>> START SUPPLIED DATA

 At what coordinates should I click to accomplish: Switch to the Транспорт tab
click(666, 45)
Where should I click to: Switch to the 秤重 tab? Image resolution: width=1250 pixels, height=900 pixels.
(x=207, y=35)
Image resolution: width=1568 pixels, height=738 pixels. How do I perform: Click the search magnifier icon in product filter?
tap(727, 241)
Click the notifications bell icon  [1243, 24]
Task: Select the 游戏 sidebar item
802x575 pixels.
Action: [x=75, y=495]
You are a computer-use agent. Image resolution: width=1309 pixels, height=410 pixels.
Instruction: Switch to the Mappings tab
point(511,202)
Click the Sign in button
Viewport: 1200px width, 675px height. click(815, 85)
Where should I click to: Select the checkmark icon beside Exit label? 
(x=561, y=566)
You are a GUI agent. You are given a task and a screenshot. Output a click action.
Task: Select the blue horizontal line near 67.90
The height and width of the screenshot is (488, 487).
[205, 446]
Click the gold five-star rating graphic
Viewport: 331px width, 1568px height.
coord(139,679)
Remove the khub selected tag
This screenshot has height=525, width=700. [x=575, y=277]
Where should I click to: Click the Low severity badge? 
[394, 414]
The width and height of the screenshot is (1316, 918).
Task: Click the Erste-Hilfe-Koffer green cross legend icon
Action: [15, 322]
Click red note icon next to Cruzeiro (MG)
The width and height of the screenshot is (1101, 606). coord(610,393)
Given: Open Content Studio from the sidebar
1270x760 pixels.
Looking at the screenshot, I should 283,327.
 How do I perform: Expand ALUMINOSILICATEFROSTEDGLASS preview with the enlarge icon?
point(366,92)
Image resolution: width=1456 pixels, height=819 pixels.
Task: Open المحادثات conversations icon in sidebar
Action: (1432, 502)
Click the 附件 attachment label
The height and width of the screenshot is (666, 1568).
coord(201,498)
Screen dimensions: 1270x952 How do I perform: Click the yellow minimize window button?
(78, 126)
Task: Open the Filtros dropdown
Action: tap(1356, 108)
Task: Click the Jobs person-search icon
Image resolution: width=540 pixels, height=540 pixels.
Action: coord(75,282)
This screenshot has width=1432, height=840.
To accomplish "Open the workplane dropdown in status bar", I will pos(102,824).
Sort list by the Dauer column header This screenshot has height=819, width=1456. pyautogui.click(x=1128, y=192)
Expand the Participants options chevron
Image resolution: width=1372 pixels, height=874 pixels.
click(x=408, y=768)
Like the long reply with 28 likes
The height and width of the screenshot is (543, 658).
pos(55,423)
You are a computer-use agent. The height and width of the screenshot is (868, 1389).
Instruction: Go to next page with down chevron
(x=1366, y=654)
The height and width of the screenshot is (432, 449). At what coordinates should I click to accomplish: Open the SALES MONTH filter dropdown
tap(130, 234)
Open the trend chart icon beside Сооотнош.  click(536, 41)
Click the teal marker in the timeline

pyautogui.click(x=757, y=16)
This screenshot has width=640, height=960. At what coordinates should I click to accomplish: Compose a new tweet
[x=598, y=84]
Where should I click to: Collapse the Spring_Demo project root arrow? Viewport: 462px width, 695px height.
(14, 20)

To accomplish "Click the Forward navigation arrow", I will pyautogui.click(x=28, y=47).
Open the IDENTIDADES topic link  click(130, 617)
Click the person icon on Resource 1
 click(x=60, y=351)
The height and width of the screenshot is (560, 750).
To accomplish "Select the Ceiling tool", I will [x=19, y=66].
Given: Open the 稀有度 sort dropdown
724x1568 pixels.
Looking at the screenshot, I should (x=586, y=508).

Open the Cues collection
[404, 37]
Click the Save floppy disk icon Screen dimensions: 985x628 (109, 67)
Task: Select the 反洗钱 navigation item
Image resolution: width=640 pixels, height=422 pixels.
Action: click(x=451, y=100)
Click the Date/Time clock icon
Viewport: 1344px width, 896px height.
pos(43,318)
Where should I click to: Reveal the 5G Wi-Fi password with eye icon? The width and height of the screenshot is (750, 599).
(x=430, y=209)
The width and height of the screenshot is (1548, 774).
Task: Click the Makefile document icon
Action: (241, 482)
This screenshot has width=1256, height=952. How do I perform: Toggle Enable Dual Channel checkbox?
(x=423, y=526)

>> END SUPPLIED DATA

#### PROMPT:
Please copy all of the records above verbatim, with no changes.

#### WRITTEN ANSWER:
 At what coordinates should I click to accomplish: Switch to the Транспорт tab
click(666, 45)
Where should I click to: Switch to the 秤重 tab? Image resolution: width=1250 pixels, height=900 pixels.
(x=207, y=35)
Image resolution: width=1568 pixels, height=738 pixels. How do I perform: Click the search magnifier icon in product filter?
tap(727, 241)
Click the notifications bell icon  [1243, 24]
Task: Select the 游戏 sidebar item
802x575 pixels.
Action: [x=75, y=495]
You are a computer-use agent. Image resolution: width=1309 pixels, height=410 pixels.
Instruction: Switch to the Mappings tab
point(511,202)
Click the Sign in button
Viewport: 1200px width, 675px height. click(815, 85)
Where should I click to: Select the checkmark icon beside Exit label? 
(x=561, y=566)
You are a GUI agent. You are given a task and a screenshot. Output a click action.
Task: Select the blue horizontal line near 67.90
The height and width of the screenshot is (488, 487).
[205, 446]
Click the gold five-star rating graphic
Viewport: 331px width, 1568px height.
coord(139,679)
Remove the khub selected tag
This screenshot has height=525, width=700. [x=575, y=277]
Where should I click to: Click the Low severity badge? 
[394, 414]
The width and height of the screenshot is (1316, 918).
Task: Click the Erste-Hilfe-Koffer green cross legend icon
Action: [15, 322]
Click red note icon next to Cruzeiro (MG)
The width and height of the screenshot is (1101, 606). coord(610,393)
Given: Open Content Studio from the sidebar
1270x760 pixels.
Looking at the screenshot, I should 283,327.
 How do I perform: Expand ALUMINOSILICATEFROSTEDGLASS preview with the enlarge icon?
point(366,92)
Image resolution: width=1456 pixels, height=819 pixels.
Task: Open المحادثات conversations icon in sidebar
Action: (1432, 502)
Click the 附件 attachment label
The height and width of the screenshot is (666, 1568).
coord(201,498)
Screen dimensions: 1270x952 How do I perform: Click the yellow minimize window button?
(78, 126)
Task: Open the Filtros dropdown
Action: tap(1356, 108)
Task: Click the Jobs person-search icon
Image resolution: width=540 pixels, height=540 pixels.
Action: coord(75,282)
This screenshot has width=1432, height=840.
To accomplish "Open the workplane dropdown in status bar", I will pos(102,824).
Sort list by the Dauer column header This screenshot has height=819, width=1456. pyautogui.click(x=1128, y=192)
Expand the Participants options chevron
Image resolution: width=1372 pixels, height=874 pixels.
click(x=408, y=768)
Like the long reply with 28 likes
The height and width of the screenshot is (543, 658).
pos(55,423)
You are a computer-use agent. The height and width of the screenshot is (868, 1389).
Instruction: Go to next page with down chevron
(x=1366, y=654)
The height and width of the screenshot is (432, 449). At what coordinates should I click to accomplish: Open the SALES MONTH filter dropdown
tap(130, 234)
Open the trend chart icon beside Сооотнош.  click(536, 41)
Click the teal marker in the timeline

pyautogui.click(x=757, y=16)
This screenshot has width=640, height=960. At what coordinates should I click to accomplish: Compose a new tweet
[x=598, y=84]
Where should I click to: Collapse the Spring_Demo project root arrow? Viewport: 462px width, 695px height.
(14, 20)

To accomplish "Click the Forward navigation arrow", I will pyautogui.click(x=28, y=47).
Open the IDENTIDADES topic link  click(130, 617)
Click the person icon on Resource 1
 click(x=60, y=351)
The height and width of the screenshot is (560, 750).
To accomplish "Select the Ceiling tool", I will [x=19, y=66].
Given: Open the 稀有度 sort dropdown
724x1568 pixels.
Looking at the screenshot, I should (x=586, y=508).

Open the Cues collection
[404, 37]
Click the Save floppy disk icon Screen dimensions: 985x628 (109, 67)
Task: Select the 反洗钱 navigation item
Image resolution: width=640 pixels, height=422 pixels.
Action: click(x=451, y=100)
Click the Date/Time clock icon
Viewport: 1344px width, 896px height.
pos(43,318)
Where should I click to: Reveal the 5G Wi-Fi password with eye icon? The width and height of the screenshot is (750, 599).
(x=430, y=209)
The width and height of the screenshot is (1548, 774).
Task: Click the Makefile document icon
Action: (241, 482)
This screenshot has width=1256, height=952. How do I perform: Toggle Enable Dual Channel checkbox?
(x=423, y=526)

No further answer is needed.